== Segment start ==

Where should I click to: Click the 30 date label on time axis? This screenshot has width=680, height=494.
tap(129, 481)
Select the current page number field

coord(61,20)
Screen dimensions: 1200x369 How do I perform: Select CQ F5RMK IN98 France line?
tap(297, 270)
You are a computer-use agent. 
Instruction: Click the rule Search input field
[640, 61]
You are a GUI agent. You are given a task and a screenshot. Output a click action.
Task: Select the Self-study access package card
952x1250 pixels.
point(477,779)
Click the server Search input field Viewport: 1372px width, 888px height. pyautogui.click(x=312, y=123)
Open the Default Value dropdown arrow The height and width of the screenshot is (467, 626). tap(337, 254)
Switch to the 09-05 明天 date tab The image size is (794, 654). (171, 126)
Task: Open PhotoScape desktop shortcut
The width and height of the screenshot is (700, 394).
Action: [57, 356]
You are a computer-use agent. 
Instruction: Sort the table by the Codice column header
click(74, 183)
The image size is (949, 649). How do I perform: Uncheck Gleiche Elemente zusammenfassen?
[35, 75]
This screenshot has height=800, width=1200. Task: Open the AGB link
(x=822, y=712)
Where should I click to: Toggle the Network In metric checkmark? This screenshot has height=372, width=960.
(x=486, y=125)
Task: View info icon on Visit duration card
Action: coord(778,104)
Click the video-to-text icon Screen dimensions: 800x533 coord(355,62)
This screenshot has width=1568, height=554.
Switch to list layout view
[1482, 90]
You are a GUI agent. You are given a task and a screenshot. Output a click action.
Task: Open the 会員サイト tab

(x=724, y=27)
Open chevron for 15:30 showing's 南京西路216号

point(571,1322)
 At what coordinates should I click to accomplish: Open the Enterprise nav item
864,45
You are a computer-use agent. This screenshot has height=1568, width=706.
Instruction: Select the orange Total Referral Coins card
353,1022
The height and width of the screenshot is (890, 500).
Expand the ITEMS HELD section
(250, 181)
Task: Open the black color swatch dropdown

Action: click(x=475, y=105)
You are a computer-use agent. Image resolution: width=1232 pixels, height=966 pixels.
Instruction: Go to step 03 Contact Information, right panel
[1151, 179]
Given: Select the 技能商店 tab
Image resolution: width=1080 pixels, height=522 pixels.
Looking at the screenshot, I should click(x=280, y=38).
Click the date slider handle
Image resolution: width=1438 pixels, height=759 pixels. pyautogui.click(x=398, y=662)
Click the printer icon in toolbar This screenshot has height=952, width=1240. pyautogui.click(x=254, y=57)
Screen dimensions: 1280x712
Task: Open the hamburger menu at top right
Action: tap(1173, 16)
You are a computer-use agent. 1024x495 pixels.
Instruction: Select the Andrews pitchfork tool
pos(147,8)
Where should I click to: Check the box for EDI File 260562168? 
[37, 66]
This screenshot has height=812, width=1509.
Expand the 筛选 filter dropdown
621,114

== Segment end ==

• _Directions_
Across all the entries above, how many lines have the word "computer" in them? Only the number, please.

• _Output of the exercise_
5